Background
Distinguishing between normal cognition and cognitive impairment in electronic health records (EHR) is a major challenge since dementia is under-recognized, under-diagnosed, and underreported in these data. Accurately phenotyping cognitive status requires the combined use of both structured EHR data, such as diagnosis codes and medications, as well as unstructured clinical notes.
Method
To identify patients with cognitive impairment in EHR, we utilized a pre-trained deep learning language model called ClinicalBERT. We fine-tuned these deep language models to distinguish notes that contain i) evidence of cognitive impairment, ii) evidence of normal cognition, or iii) no evidence of either.

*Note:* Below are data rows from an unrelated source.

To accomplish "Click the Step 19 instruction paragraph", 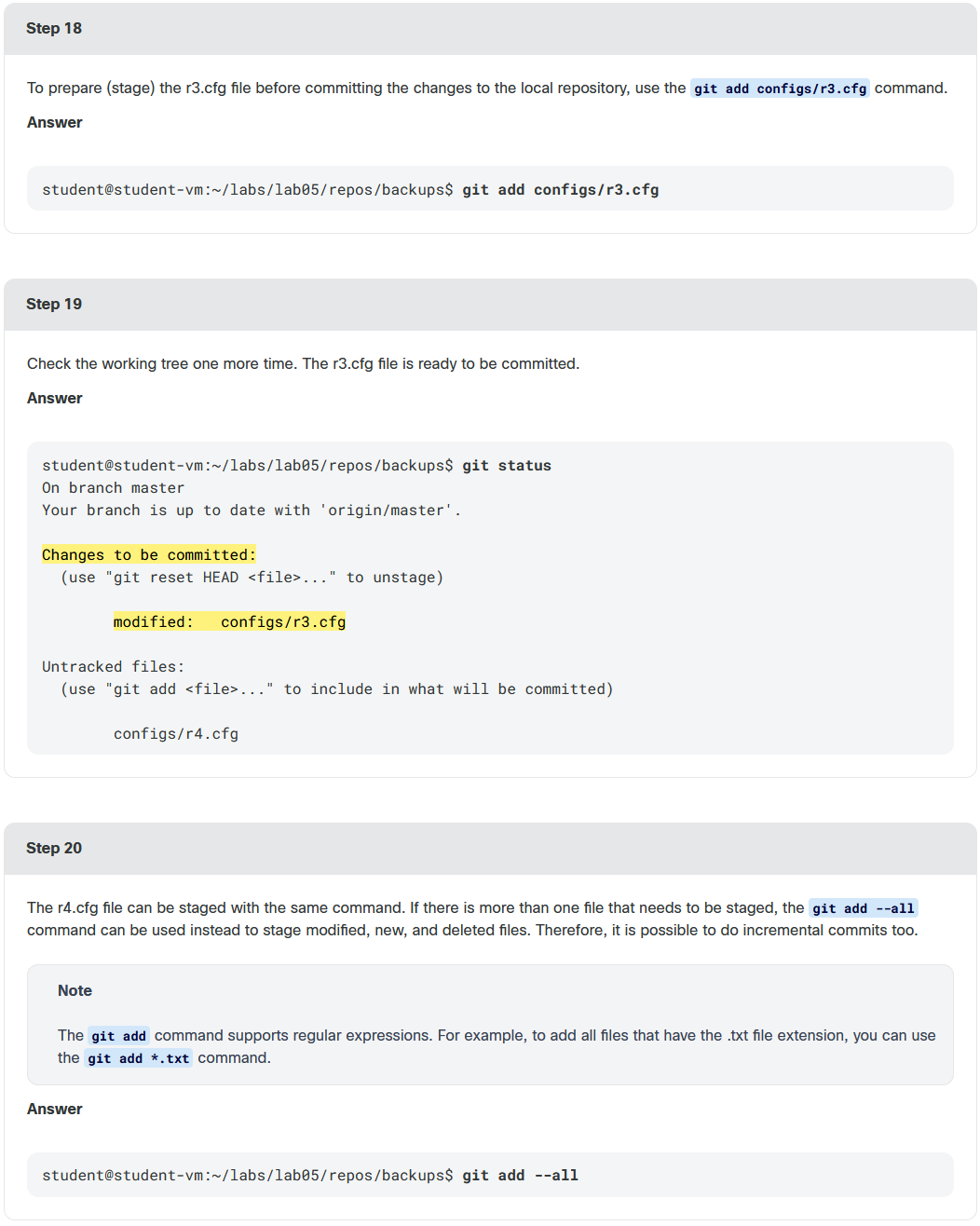I will (x=303, y=363).
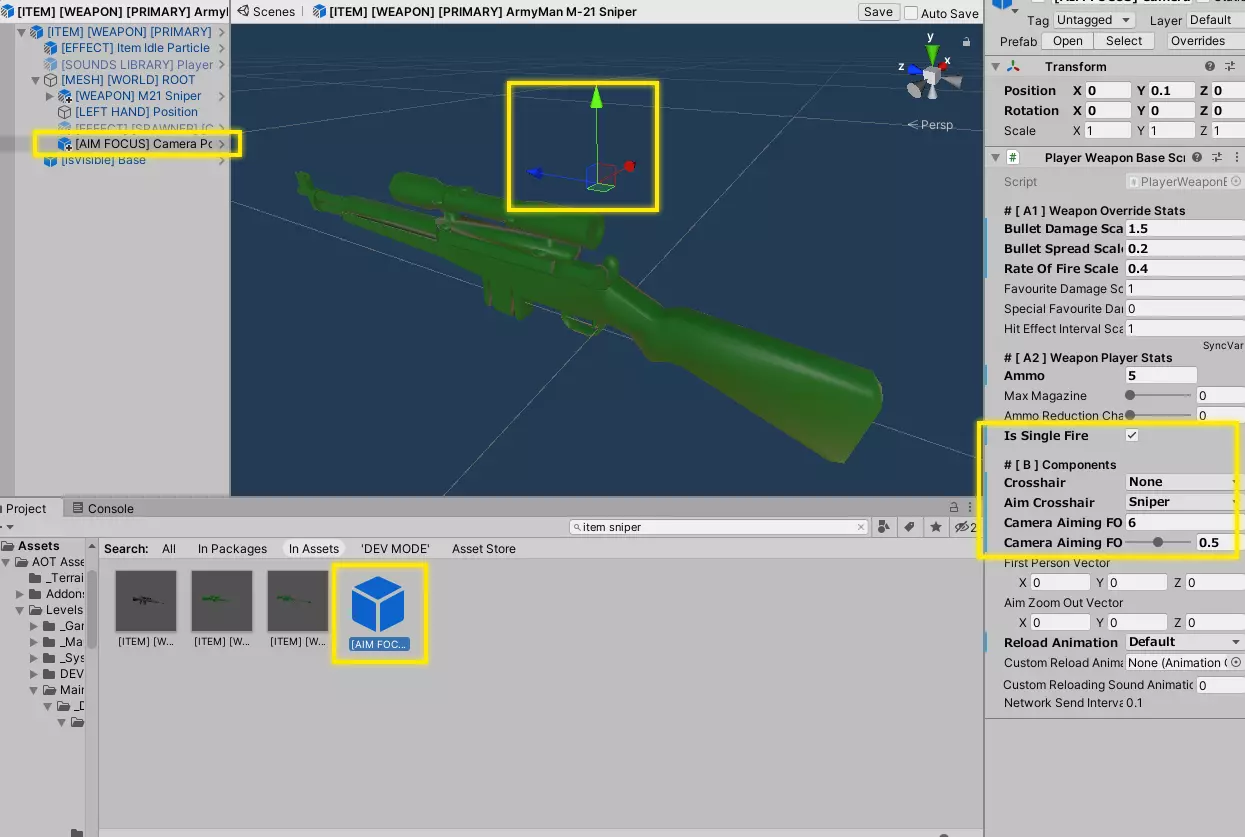Open the Transform component help icon
This screenshot has width=1245, height=837.
pyautogui.click(x=1210, y=67)
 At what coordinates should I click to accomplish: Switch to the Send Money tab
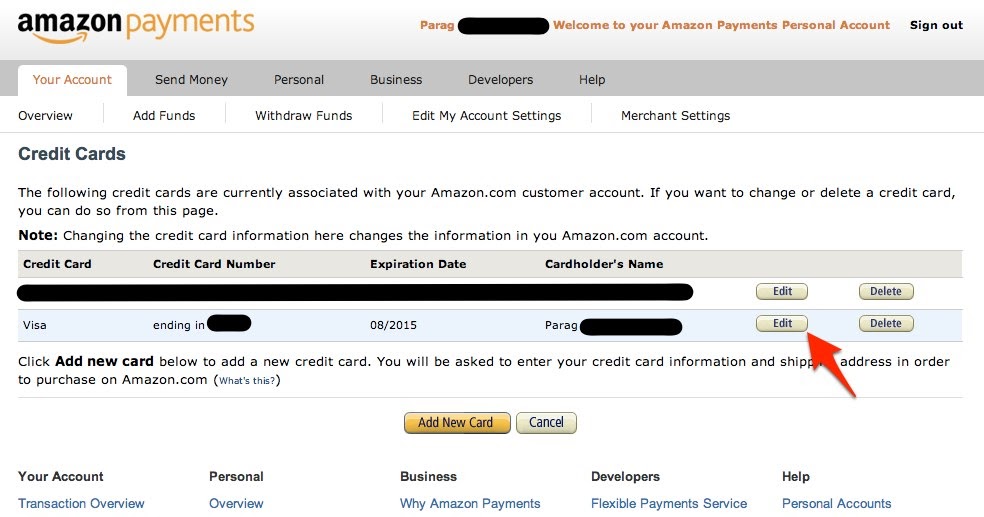point(191,80)
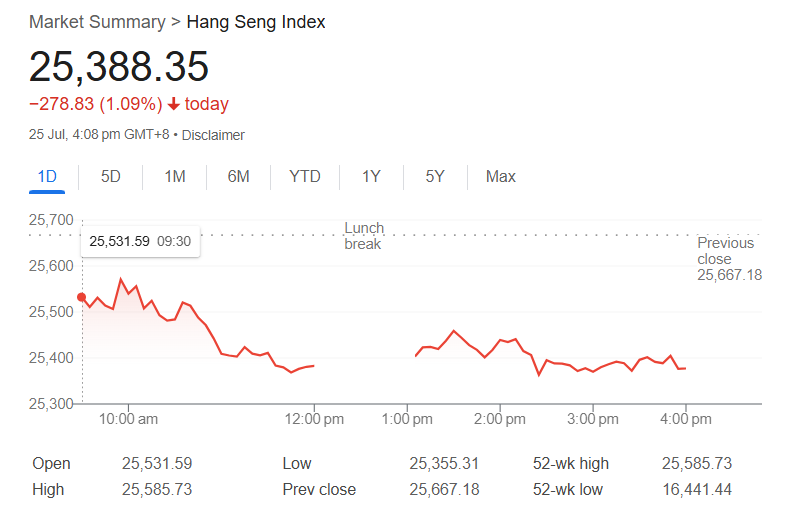Click the red down arrow icon

click(x=174, y=104)
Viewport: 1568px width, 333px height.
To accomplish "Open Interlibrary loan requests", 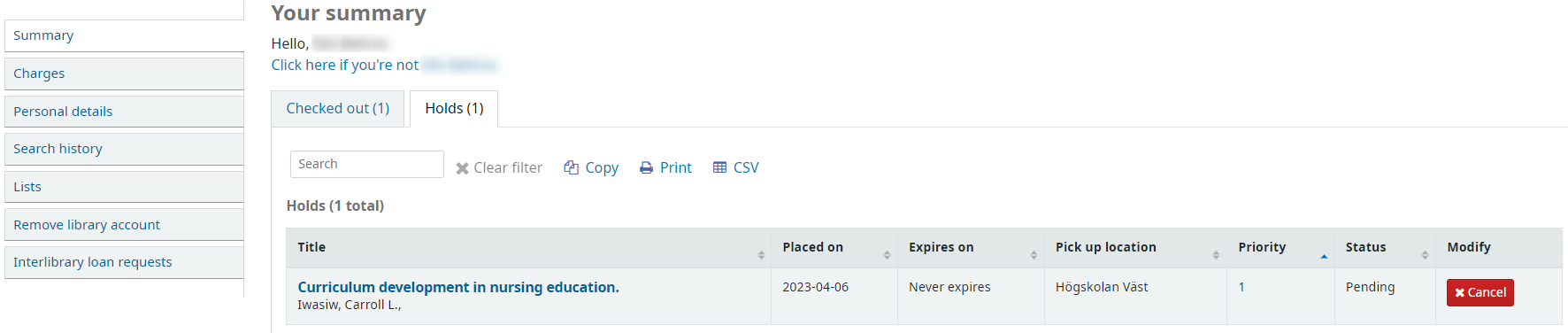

These outputs were then combined with other structured features to classify the cognitive status of the patient.
Results
Our attention based deep learning model, which can learn from complex language structures, had excellent performance (AUC = 0.98, micro-F1 score = 0.93) and substantially improved accuracy (0.93) relative to a baseline TF-IDF (term frequency-inverse document frequency) NLP model (0.84). Further, we show that our model can successfully identify dementia patients without dementia-related ICD codes or medications.
Conclusions
Automatic processing of EHR with deep learning tools can be used to screen for patients with cognitive impairment who could benefit from an evaluation or be referred to specialist care.